> _EXERCISE DATA_
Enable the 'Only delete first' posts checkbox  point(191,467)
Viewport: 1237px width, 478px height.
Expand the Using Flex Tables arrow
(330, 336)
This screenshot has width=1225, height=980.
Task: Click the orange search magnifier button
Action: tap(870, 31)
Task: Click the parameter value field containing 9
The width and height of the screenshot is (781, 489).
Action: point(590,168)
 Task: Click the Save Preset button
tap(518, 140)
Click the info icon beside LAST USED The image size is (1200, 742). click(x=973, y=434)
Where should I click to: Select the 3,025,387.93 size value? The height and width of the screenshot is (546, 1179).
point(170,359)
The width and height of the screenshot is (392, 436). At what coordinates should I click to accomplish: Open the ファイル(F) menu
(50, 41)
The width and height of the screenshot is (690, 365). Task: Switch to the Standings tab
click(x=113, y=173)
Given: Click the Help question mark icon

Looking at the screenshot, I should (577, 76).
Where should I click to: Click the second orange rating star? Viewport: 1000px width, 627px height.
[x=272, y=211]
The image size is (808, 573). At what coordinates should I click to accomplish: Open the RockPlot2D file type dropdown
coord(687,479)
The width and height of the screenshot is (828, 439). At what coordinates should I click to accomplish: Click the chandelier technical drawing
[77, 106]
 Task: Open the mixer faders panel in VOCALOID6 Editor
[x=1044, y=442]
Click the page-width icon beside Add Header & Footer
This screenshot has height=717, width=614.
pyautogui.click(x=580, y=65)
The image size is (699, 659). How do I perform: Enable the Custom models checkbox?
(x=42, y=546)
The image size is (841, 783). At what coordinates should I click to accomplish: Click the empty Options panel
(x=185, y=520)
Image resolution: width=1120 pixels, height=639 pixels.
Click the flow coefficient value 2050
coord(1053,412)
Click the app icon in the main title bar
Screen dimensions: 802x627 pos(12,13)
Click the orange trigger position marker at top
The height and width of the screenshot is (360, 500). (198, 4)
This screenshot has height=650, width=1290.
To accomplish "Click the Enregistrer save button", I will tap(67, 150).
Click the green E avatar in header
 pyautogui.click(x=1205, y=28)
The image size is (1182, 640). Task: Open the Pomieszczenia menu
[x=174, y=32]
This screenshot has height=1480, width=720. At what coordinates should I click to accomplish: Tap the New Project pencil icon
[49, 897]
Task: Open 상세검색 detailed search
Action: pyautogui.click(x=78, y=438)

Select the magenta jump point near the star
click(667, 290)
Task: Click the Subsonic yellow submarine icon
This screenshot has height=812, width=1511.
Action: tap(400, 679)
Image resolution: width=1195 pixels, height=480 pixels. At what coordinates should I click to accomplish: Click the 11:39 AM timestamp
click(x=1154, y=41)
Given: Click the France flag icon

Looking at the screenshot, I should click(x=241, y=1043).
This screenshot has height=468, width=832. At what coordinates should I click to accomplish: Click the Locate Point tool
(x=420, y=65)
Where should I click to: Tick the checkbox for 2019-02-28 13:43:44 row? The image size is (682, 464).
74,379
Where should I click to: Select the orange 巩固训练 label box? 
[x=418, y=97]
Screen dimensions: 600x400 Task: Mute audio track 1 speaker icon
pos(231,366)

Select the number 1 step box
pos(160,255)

> _WHAT TO DO_
Which lines run from the one containing "Click the flow coefficient value 2050" to the end of the entries above? Quote exactly those, and only those.

> _SOLUTION TO THE EXERCISE_
Click the flow coefficient value 2050
coord(1053,412)
Click the app icon in the main title bar
Screen dimensions: 802x627 pos(12,13)
Click the orange trigger position marker at top
The height and width of the screenshot is (360, 500). (198, 4)
This screenshot has height=650, width=1290.
To accomplish "Click the Enregistrer save button", I will tap(67, 150).
Click the green E avatar in header
 pyautogui.click(x=1205, y=28)
The image size is (1182, 640). Task: Open the Pomieszczenia menu
[x=174, y=32]
This screenshot has height=1480, width=720. At what coordinates should I click to accomplish: Tap the New Project pencil icon
[49, 897]
Task: Open 상세검색 detailed search
Action: pyautogui.click(x=78, y=438)

Select the magenta jump point near the star
click(667, 290)
Task: Click the Subsonic yellow submarine icon
This screenshot has height=812, width=1511.
Action: tap(400, 679)
Image resolution: width=1195 pixels, height=480 pixels. At what coordinates should I click to accomplish: Click the 11:39 AM timestamp
click(x=1154, y=41)
Given: Click the France flag icon

Looking at the screenshot, I should click(x=241, y=1043).
This screenshot has height=468, width=832. At what coordinates should I click to accomplish: Click the Locate Point tool
(x=420, y=65)
Where should I click to: Tick the checkbox for 2019-02-28 13:43:44 row? The image size is (682, 464).
74,379
Where should I click to: Select the orange 巩固训练 label box? 
[x=418, y=97]
Screen dimensions: 600x400 Task: Mute audio track 1 speaker icon
pos(231,366)

Select the number 1 step box
pos(160,255)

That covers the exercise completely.